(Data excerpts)
—————

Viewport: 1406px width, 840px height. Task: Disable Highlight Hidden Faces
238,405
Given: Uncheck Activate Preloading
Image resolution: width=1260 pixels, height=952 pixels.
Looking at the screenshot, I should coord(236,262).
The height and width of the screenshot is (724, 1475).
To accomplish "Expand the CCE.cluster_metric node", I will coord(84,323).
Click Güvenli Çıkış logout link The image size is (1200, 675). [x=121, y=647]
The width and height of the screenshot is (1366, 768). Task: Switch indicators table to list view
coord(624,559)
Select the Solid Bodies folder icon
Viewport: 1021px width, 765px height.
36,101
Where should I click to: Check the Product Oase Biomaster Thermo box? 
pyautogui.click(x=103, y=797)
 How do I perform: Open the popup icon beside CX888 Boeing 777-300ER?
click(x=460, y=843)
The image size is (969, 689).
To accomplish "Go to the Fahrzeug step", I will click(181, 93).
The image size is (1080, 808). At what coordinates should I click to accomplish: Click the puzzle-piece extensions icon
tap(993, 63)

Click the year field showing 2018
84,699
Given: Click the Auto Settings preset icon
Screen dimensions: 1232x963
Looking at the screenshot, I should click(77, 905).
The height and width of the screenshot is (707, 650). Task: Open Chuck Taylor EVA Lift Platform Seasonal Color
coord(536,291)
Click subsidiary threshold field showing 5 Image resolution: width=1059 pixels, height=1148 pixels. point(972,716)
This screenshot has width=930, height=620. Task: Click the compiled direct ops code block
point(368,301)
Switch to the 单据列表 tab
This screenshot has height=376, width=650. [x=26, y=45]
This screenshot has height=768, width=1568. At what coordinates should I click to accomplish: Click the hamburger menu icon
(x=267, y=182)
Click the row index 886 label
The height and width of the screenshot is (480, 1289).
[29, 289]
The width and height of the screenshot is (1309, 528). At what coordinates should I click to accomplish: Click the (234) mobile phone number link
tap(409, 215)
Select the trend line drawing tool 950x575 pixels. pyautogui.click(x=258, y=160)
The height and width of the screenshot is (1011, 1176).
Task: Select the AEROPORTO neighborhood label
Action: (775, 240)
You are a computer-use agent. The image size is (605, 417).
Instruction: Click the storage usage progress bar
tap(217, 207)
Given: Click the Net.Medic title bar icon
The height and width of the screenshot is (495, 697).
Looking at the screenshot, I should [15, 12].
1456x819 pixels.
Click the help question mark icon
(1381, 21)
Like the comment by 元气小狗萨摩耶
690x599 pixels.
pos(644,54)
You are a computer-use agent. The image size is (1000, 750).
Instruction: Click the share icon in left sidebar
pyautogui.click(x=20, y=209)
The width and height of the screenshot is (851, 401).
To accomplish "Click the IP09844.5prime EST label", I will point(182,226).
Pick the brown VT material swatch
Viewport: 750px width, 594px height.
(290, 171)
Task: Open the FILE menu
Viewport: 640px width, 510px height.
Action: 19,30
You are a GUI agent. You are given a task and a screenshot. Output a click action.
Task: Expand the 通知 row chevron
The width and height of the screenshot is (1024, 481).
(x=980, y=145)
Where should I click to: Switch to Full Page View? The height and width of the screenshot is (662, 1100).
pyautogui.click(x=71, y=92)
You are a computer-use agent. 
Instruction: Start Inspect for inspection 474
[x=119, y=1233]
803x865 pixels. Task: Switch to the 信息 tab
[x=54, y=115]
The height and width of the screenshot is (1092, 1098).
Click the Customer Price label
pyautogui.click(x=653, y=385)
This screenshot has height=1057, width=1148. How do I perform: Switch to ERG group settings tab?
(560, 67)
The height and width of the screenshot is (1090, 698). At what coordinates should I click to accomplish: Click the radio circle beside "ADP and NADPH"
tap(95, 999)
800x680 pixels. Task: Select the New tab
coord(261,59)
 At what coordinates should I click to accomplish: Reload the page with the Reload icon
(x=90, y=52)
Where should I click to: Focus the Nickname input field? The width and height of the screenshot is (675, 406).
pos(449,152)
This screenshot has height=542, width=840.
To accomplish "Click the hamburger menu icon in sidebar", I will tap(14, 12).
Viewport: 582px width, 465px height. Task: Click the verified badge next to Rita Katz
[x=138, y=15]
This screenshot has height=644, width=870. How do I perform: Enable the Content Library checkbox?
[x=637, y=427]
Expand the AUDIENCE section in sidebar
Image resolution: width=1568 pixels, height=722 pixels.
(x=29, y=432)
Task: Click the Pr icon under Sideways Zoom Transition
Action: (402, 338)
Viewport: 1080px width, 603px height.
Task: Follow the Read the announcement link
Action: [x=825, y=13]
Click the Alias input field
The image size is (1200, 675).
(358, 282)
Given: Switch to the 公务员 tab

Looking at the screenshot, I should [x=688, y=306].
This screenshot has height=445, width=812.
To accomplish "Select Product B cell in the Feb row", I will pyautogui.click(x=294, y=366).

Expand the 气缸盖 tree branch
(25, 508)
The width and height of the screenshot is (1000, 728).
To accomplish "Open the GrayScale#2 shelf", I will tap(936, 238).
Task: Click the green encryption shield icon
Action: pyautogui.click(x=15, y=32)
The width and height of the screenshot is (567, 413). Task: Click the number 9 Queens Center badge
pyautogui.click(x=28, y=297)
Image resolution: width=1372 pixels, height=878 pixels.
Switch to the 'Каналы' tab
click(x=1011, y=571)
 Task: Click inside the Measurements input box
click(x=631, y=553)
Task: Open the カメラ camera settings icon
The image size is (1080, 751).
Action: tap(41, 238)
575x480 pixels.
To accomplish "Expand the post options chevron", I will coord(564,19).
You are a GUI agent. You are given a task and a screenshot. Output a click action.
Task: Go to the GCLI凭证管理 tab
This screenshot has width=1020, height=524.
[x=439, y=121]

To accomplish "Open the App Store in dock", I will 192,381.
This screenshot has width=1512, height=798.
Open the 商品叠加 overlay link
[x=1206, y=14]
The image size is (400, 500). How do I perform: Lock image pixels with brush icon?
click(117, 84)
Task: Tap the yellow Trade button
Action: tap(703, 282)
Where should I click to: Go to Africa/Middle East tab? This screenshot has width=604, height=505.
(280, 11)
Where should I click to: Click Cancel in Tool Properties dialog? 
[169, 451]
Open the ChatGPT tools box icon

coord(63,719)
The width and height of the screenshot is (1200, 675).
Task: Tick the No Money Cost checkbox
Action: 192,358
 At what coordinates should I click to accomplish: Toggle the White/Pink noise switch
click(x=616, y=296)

—————

● **DIRECTIONS FOR THIS TASK**
Repeat the data in full. Nothing may be dropped or altered.

● **EXERCISE ANSWER**
Viewport: 1406px width, 840px height. Task: Disable Highlight Hidden Faces
238,405
Given: Uncheck Activate Preloading
Image resolution: width=1260 pixels, height=952 pixels.
Looking at the screenshot, I should coord(236,262).
The height and width of the screenshot is (724, 1475).
To accomplish "Expand the CCE.cluster_metric node", I will coord(84,323).
Click Güvenli Çıkış logout link The image size is (1200, 675). [x=121, y=647]
The width and height of the screenshot is (1366, 768). Task: Switch indicators table to list view
coord(624,559)
Select the Solid Bodies folder icon
Viewport: 1021px width, 765px height.
36,101
Where should I click to: Check the Product Oase Biomaster Thermo box? 
pyautogui.click(x=103, y=797)
 How do I perform: Open the popup icon beside CX888 Boeing 777-300ER?
click(x=460, y=843)
The image size is (969, 689).
To accomplish "Go to the Fahrzeug step", I will click(181, 93).
The image size is (1080, 808). At what coordinates should I click to accomplish: Click the puzzle-piece extensions icon
tap(993, 63)

Click the year field showing 2018
84,699
Given: Click the Auto Settings preset icon
Screen dimensions: 1232x963
Looking at the screenshot, I should click(77, 905).
The height and width of the screenshot is (707, 650). Task: Open Chuck Taylor EVA Lift Platform Seasonal Color
coord(536,291)
Click subsidiary threshold field showing 5 Image resolution: width=1059 pixels, height=1148 pixels. point(972,716)
This screenshot has width=930, height=620. Task: Click the compiled direct ops code block
point(368,301)
Switch to the 单据列表 tab
This screenshot has height=376, width=650. [x=26, y=45]
This screenshot has height=768, width=1568. At what coordinates should I click to accomplish: Click the hamburger menu icon
(x=267, y=182)
Click the row index 886 label
The height and width of the screenshot is (480, 1289).
[29, 289]
The width and height of the screenshot is (1309, 528). At what coordinates should I click to accomplish: Click the (234) mobile phone number link
tap(409, 215)
Select the trend line drawing tool 950x575 pixels. pyautogui.click(x=258, y=160)
The height and width of the screenshot is (1011, 1176).
Task: Select the AEROPORTO neighborhood label
Action: (775, 240)
You are a computer-use agent. The image size is (605, 417).
Instruction: Click the storage usage progress bar
tap(217, 207)
Given: Click the Net.Medic title bar icon
The height and width of the screenshot is (495, 697).
Looking at the screenshot, I should [15, 12].
1456x819 pixels.
Click the help question mark icon
(1381, 21)
Like the comment by 元气小狗萨摩耶
690x599 pixels.
pos(644,54)
You are a computer-use agent. The image size is (1000, 750).
Instruction: Click the share icon in left sidebar
pyautogui.click(x=20, y=209)
The width and height of the screenshot is (851, 401).
To accomplish "Click the IP09844.5prime EST label", I will point(182,226).
Pick the brown VT material swatch
Viewport: 750px width, 594px height.
(290, 171)
Task: Open the FILE menu
Viewport: 640px width, 510px height.
Action: 19,30
You are a GUI agent. You are given a task and a screenshot. Output a click action.
Task: Expand the 通知 row chevron
The width and height of the screenshot is (1024, 481).
(x=980, y=145)
Where should I click to: Switch to Full Page View? The height and width of the screenshot is (662, 1100).
pyautogui.click(x=71, y=92)
You are a computer-use agent. 
Instruction: Start Inspect for inspection 474
[x=119, y=1233]
803x865 pixels. Task: Switch to the 信息 tab
[x=54, y=115]
The height and width of the screenshot is (1092, 1098).
Click the Customer Price label
pyautogui.click(x=653, y=385)
This screenshot has height=1057, width=1148. How do I perform: Switch to ERG group settings tab?
(560, 67)
The height and width of the screenshot is (1090, 698). At what coordinates should I click to accomplish: Click the radio circle beside "ADP and NADPH"
tap(95, 999)
800x680 pixels. Task: Select the New tab
coord(261,59)
 At what coordinates should I click to accomplish: Reload the page with the Reload icon
(x=90, y=52)
Where should I click to: Focus the Nickname input field? The width and height of the screenshot is (675, 406).
pos(449,152)
This screenshot has height=542, width=840.
To accomplish "Click the hamburger menu icon in sidebar", I will tap(14, 12).
Viewport: 582px width, 465px height. Task: Click the verified badge next to Rita Katz
[x=138, y=15]
This screenshot has height=644, width=870. How do I perform: Enable the Content Library checkbox?
[x=637, y=427]
Expand the AUDIENCE section in sidebar
Image resolution: width=1568 pixels, height=722 pixels.
(x=29, y=432)
Task: Click the Pr icon under Sideways Zoom Transition
Action: (402, 338)
Viewport: 1080px width, 603px height.
Task: Follow the Read the announcement link
Action: [x=825, y=13]
Click the Alias input field
The image size is (1200, 675).
(358, 282)
Given: Switch to the 公务员 tab

Looking at the screenshot, I should [x=688, y=306].
This screenshot has height=445, width=812.
To accomplish "Select Product B cell in the Feb row", I will pyautogui.click(x=294, y=366).

Expand the 气缸盖 tree branch
(25, 508)
The width and height of the screenshot is (1000, 728).
To accomplish "Open the GrayScale#2 shelf", I will tap(936, 238).
Task: Click the green encryption shield icon
Action: pyautogui.click(x=15, y=32)
The width and height of the screenshot is (567, 413). Task: Click the number 9 Queens Center badge
pyautogui.click(x=28, y=297)
Image resolution: width=1372 pixels, height=878 pixels.
Switch to the 'Каналы' tab
click(x=1011, y=571)
 Task: Click inside the Measurements input box
click(x=631, y=553)
Task: Open the カメラ camera settings icon
The image size is (1080, 751).
Action: tap(41, 238)
575x480 pixels.
To accomplish "Expand the post options chevron", I will coord(564,19).
You are a GUI agent. You are given a task and a screenshot. Output a click action.
Task: Go to the GCLI凭证管理 tab
This screenshot has width=1020, height=524.
[x=439, y=121]

To accomplish "Open the App Store in dock", I will 192,381.
This screenshot has width=1512, height=798.
Open the 商品叠加 overlay link
[x=1206, y=14]
The image size is (400, 500). How do I perform: Lock image pixels with brush icon?
click(117, 84)
Task: Tap the yellow Trade button
Action: tap(703, 282)
Where should I click to: Go to Africa/Middle East tab? This screenshot has width=604, height=505.
(280, 11)
Where should I click to: Click Cancel in Tool Properties dialog? 
[169, 451]
Open the ChatGPT tools box icon

coord(63,719)
The width and height of the screenshot is (1200, 675).
Task: Tick the No Money Cost checkbox
Action: 192,358
 At what coordinates should I click to accomplish: Toggle the White/Pink noise switch
click(x=616, y=296)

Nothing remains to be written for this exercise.